→ **Data rows**:
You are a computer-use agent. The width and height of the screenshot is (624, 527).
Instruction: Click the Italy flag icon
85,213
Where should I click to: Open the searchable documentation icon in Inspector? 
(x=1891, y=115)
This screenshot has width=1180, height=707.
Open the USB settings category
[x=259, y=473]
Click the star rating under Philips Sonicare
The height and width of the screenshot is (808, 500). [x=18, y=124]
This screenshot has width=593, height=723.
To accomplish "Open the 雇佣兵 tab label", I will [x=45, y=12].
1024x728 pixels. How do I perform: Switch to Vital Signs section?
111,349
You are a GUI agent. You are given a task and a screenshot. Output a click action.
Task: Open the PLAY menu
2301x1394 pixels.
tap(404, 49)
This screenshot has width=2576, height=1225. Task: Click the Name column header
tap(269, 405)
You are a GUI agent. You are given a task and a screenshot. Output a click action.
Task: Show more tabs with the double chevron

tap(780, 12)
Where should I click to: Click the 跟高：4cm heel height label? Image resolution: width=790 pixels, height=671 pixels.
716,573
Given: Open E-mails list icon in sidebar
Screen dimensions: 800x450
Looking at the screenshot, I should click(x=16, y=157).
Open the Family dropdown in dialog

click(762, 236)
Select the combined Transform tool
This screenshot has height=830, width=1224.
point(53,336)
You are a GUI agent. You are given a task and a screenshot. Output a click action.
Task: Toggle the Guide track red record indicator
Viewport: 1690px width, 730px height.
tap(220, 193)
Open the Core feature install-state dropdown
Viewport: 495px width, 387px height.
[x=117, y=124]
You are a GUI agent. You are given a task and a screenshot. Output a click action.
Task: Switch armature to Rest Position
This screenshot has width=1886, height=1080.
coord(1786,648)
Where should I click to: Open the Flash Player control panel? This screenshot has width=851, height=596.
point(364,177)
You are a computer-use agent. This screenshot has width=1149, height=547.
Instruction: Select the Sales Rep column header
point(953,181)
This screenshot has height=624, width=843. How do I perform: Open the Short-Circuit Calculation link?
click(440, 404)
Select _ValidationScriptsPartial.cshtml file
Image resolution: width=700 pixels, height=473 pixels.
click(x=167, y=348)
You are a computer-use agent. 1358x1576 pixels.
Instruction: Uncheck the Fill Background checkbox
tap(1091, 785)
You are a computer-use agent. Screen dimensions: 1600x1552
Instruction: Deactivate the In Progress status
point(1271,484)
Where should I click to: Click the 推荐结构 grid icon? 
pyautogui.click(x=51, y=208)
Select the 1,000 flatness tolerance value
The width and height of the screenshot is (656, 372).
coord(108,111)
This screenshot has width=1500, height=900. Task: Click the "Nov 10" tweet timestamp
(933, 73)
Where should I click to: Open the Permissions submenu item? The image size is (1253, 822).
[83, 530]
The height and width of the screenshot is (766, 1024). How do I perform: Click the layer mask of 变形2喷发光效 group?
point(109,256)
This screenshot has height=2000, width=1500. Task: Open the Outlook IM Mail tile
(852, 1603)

→ **Written instruction**: Could you put every line of the records above into a JSON list of strings, one string per line, with blank lines left out?

→ **Full output**:
[
  "You are a computer-use agent. The width and height of the screenshot is (624, 527).",
  "Instruction: Click the Italy flag icon",
  "85,213",
  "Where should I click to: Open the searchable documentation icon in Inspector? ",
  "(x=1891, y=115)",
  "This screenshot has width=1180, height=707.",
  "Open the USB settings category",
  "[x=259, y=473]",
  "Click the star rating under Philips Sonicare",
  "The height and width of the screenshot is (808, 500). [x=18, y=124]",
  "This screenshot has width=593, height=723.",
  "To accomplish \"Open the 雇佣兵 tab label\", I will [x=45, y=12].",
  "1024x728 pixels. How do I perform: Switch to Vital Signs section?",
  "111,349",
  "You are a GUI agent. You are given a task and a screenshot. Output a click action.",
  "Task: Open the PLAY menu",
  "2301x1394 pixels.",
  "tap(404, 49)",
  "This screenshot has width=2576, height=1225. Task: Click the Name column header",
  "tap(269, 405)",
  "You are a GUI agent. You are given a task and a screenshot. Output a click action.",
  "Task: Show more tabs with the double chevron",
  "tap(780, 12)",
  "Where should I click to: Click the 跟高：4cm heel height label? Image resolution: width=790 pixels, height=671 pixels.",
  "716,573",
  "Given: Open E-mails list icon in sidebar",
  "Screen dimensions: 800x450",
  "Looking at the screenshot, I should click(x=16, y=157).",
  "Open the Family dropdown in dialog",
  "click(762, 236)",
  "Select the combined Transform tool",
  "This screenshot has height=830, width=1224.",
  "point(53,336)",
  "You are a GUI agent. You are given a task and a screenshot. Output a click action.",
  "Task: Toggle the Guide track red record indicator",
  "Viewport: 1690px width, 730px height.",
  "tap(220, 193)",
  "Open the Core feature install-state dropdown",
  "Viewport: 495px width, 387px height.",
  "[x=117, y=124]",
  "You are a GUI agent. You are given a task and a screenshot. Output a click action.",
  "Task: Switch armature to Rest Position",
  "This screenshot has width=1886, height=1080.",
  "coord(1786,648)",
  "Where should I click to: Open the Flash Player control panel? This screenshot has width=851, height=596.",
  "point(364,177)",
  "You are a computer-use agent. This screenshot has width=1149, height=547.",
  "Instruction: Select the Sales Rep column header",
  "point(953,181)",
  "This screenshot has height=624, width=843. How do I perform: Open the Short-Circuit Calculation link?",
  "click(440, 404)",
  "Select _ValidationScriptsPartial.cshtml file",
  "Image resolution: width=700 pixels, height=473 pixels.",
  "click(x=167, y=348)",
  "You are a computer-use agent. 1358x1576 pixels.",
  "Instruction: Uncheck the Fill Background checkbox",
  "tap(1091, 785)",
  "You are a computer-use agent. Screen dimensions: 1600x1552",
  "Instruction: Deactivate the In Progress status",
  "point(1271,484)",
  "Where should I click to: Click the 推荐结构 grid icon? ",
  "pyautogui.click(x=51, y=208)",
  "Select the 1,000 flatness tolerance value",
  "The width and height of the screenshot is (656, 372).",
  "coord(108,111)",
  "This screenshot has width=1500, height=900. Task: Click the \"Nov 10\" tweet timestamp",
  "(933, 73)",
  "Where should I click to: Open the Permissions submenu item? The image size is (1253, 822).",
  "[83, 530]",
  "The height and width of the screenshot is (766, 1024). How do I perform: Click the layer mask of 变形2喷发光效 group?",
  "point(109,256)",
  "This screenshot has height=2000, width=1500. Task: Open the Outlook IM Mail tile",
  "(852, 1603)"
]